2.8.3.2.2 „Stationäre“ Spezialfälle der Rosetten
Gibt es neben dem „Sonnensturz“ (2.8.3.2.1) noch andere Spezialfälle?
Es wurde in 2.8.3.2 schon erwähnt, dass es „fast stationär eingestellte Figuren“ geben kann.
Wir wollen das hier näher untersuchen. Dazu soll immer ein Pärchen zum Vergleich eingezeichnet werden, nämlich die „echt stabilen“ Ellipsen im elastischen und „rein“ gravitativen Fall einer zentralen Punktmasse (also Exponenten +1 und -2 im rein radialen Kraftgesetz).
Man findet beim genüsslichen Spielen mit allen Parametern, dass es auch ein anderes Verhältnis von radialer Schwingung und azimutalem Umlauf geben kann, als bisher schon behandelt:
Die elastische Lissajoux-Ellipse hat auf einem Umlauf je zwei radiale Maxima [M/U = 2/1] und Minima (als eindimensionales „Pendel“ um die Nullage betrachtet wäre das eine einzige komplette Schwingung), die gravitative Kepler-Ellipse hat pro Umlauf nur ein Maximum („Apoapsis“) [M/U = 1/1] und ein Minimum (Periapsis).
Nun kann man für einen gegebenen Startpunkt Werte-Paare von Tangentialgeschwindigkeit und Kraftexponent finden, für die eine stationäre Rosette entsteht, bei der auf 3 Umläufe 2 Maxima entfallen [M/U = 2/3]. (Wie in jedem rotationssymmetrischen Feld kann es natürlich auch stabile Kreisbahnen geben, deren Verhältnis von Umlauf- und Maxima-Zahlen versteckt bleibt.) Hier eine solche Serie als Beispiel (die Werte von Geschwindigkeit und Exponent sind im Diagramm jeweils angegeben):
Diese Folge ist für (vorgegeben steigende) Start-Geschwindigkeiten spielerisch ermittelt. Man erkennt, dass für steigende kinetische Energie bei gleicher potentieller Startenergie der negative Kraftexponent ebenfalls steigen muss, damit der stationäre Fall des niedrig-rationalen Maxima-Umlauf-Verhältnisses von M/U=2/3 erhalten bleibt. Dazwischen (zwischen Beginn mit fallendem und mit steigendem Zentralabstand) muss natürlich auch eine „Kreisbahn“ (also Rosette mit konstantem Zentralabstand) existieren, die ihrerseits aber nicht von Kreisbahnen anderer Maxima-Umlauf-Verhältnisse unterscheiden werden kann:
Das rechte Bild passt zum obigen Verhältnis 2/3, das linke ist anders.

........

▶ **Kurzaufgabe A**
Schreiben Sie aus dem Text über stationäre Rosetten den Abschnitt von „Es wurde in“ bis einschließlich „rein radialen Kraftgesetz).“ wortgetreu ab.
▶ **Kurzaufgabe B**
Wie viele radiale Maxima weist die gravitative Kepler-Ellipse laut dem Text über stationäre Rosetten pro Umlauf auf?
▶ **Kurzaufgabe C**
Führen Sie den Text über stationäre Rosetten im Anschluss an seinen letzten Satz weiter.

▶ **Vorliegendes Material**
........

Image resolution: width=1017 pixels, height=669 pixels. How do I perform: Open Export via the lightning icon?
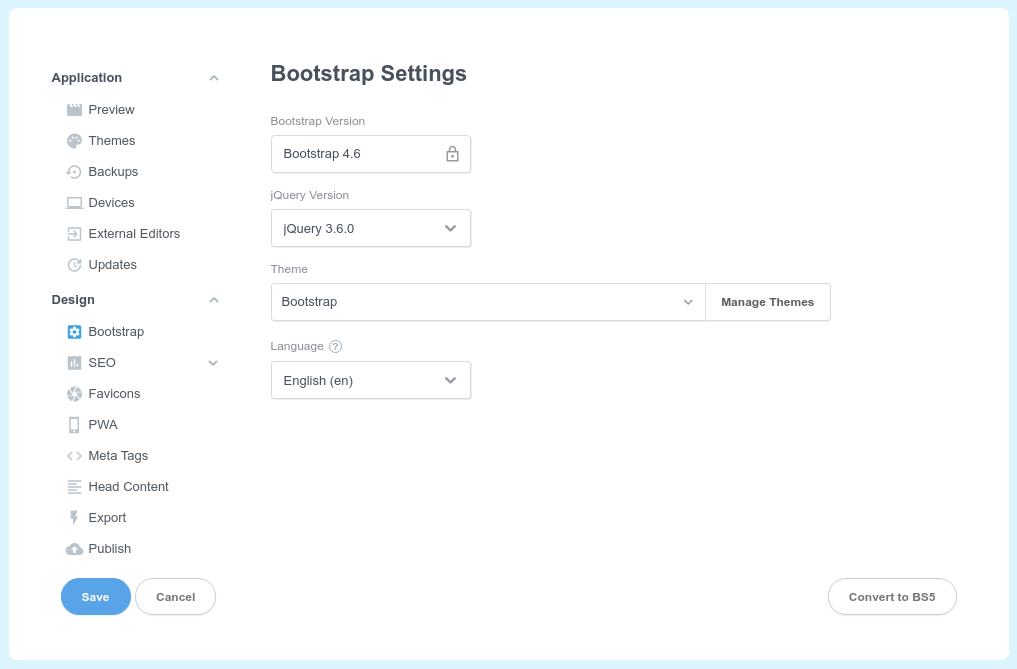[x=75, y=517]
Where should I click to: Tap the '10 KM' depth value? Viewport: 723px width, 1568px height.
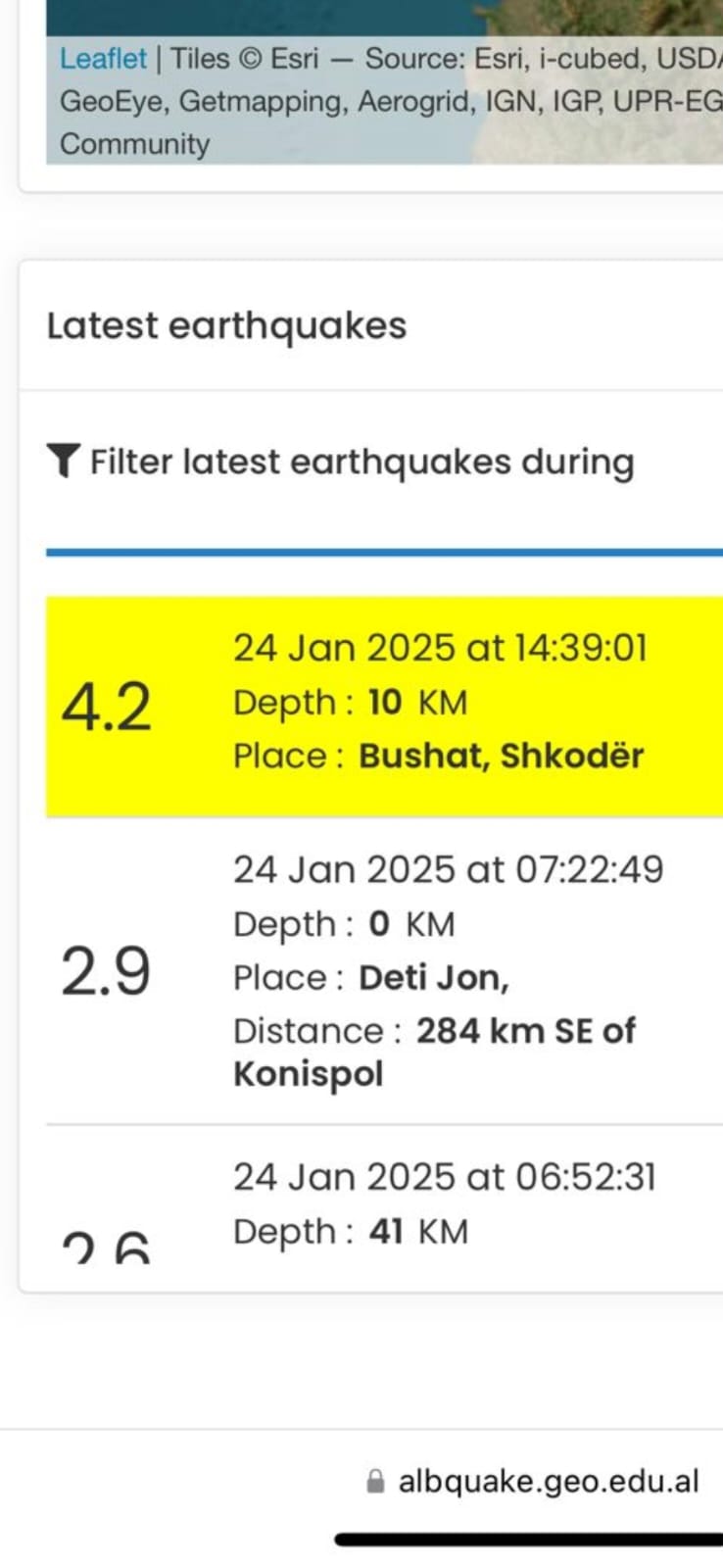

........

▶ **Schriftliche Antwort A**
Es wurde in 2.8.3.2 schon erwähnt, dass es „fast stationär eingestellte Figuren“ geben kann.
Wir wollen das hier näher untersuchen. Dazu soll immer ein Pärchen zum Vergleich eingezeichnet werden, nämlich die „echt stabilen“ Ellipsen im elastischen und „rein“ gravitativen Fall einer zentralen Punktmasse (also Exponenten +1 und -2 im rein radialen Kraftgesetz).

▶ **Schriftliche Antwort B**
Nur ein Maximum, die Apoapsis.

▶ **Schriftliche Antwort C**
Auch das Verhältnis Maxima zu Umläufen von M/U=1/2 lässt sich einstellen:
Auch hier sieht man die systematische Entwicklung zum „Kreis“ hin, aber nicht zur Kepler-Ellipse.
Dass auch diese Figur (wie die Kepler-Ellipse) nur eine Symmetrie-Achse besitzt, liegt am Maxima-Umlauf-Verhältnis. Das obige erste Beispiel besaß, wie die elastische Ellipse, zwei Symmetrie-Achsen.
(Man darf bei den Überlegungen zur Ursache nicht vergessen, dass ein einzelner Umlauf im nichtrotierenden System grundsätzlich vorgegeben ist. Das erinnert an die schwierige Zählung der Umläufe bei Planetengetrieben, was man am einfachsten daran erkennt, wie schwer man sich tut, die Zahl der Umläufe eines 2-EUR-Stücks um ein festes anderes 2-EUR-Stück gedanklich zu ermitteln und auf der Tischplatte praktisch nachzuprüfen: Bei einem einzigen Umlauf dreht sich das umlaufende Stück zweimal bezüglich der festen Tischplatte, aber nur einmal – ein Umfang rollt auf dem gleichen anderen nur einmal „mechanisch“ und auch nur einmal bezüglich des mit seinem Mittelpunkt mitrotierenden Systems ab – das wäre beim Planetengetriebe der „Käfig“.)
Fazit: Die „Resonanz der Rosette zur Ellipse“ (immer vorhandene (!!!) zeitliche Synchronisation von radialer und azimutaler Schwingung wird auch räumlich synchronisiert) kommt nur in zwei Fällen von allein und also immer vor: Elastisch und gravitativ (oder in Spezialfällen des elektrischen Feldes). Alle anderen Ellipsen sind konstruierte Spezialfälle des Parametersatzes der Randbedingungen.
Ich wünsche allen Lesern und Mitdenkern viel Spaß beim Erknobeln weiterer „spezieller“ Beispiele!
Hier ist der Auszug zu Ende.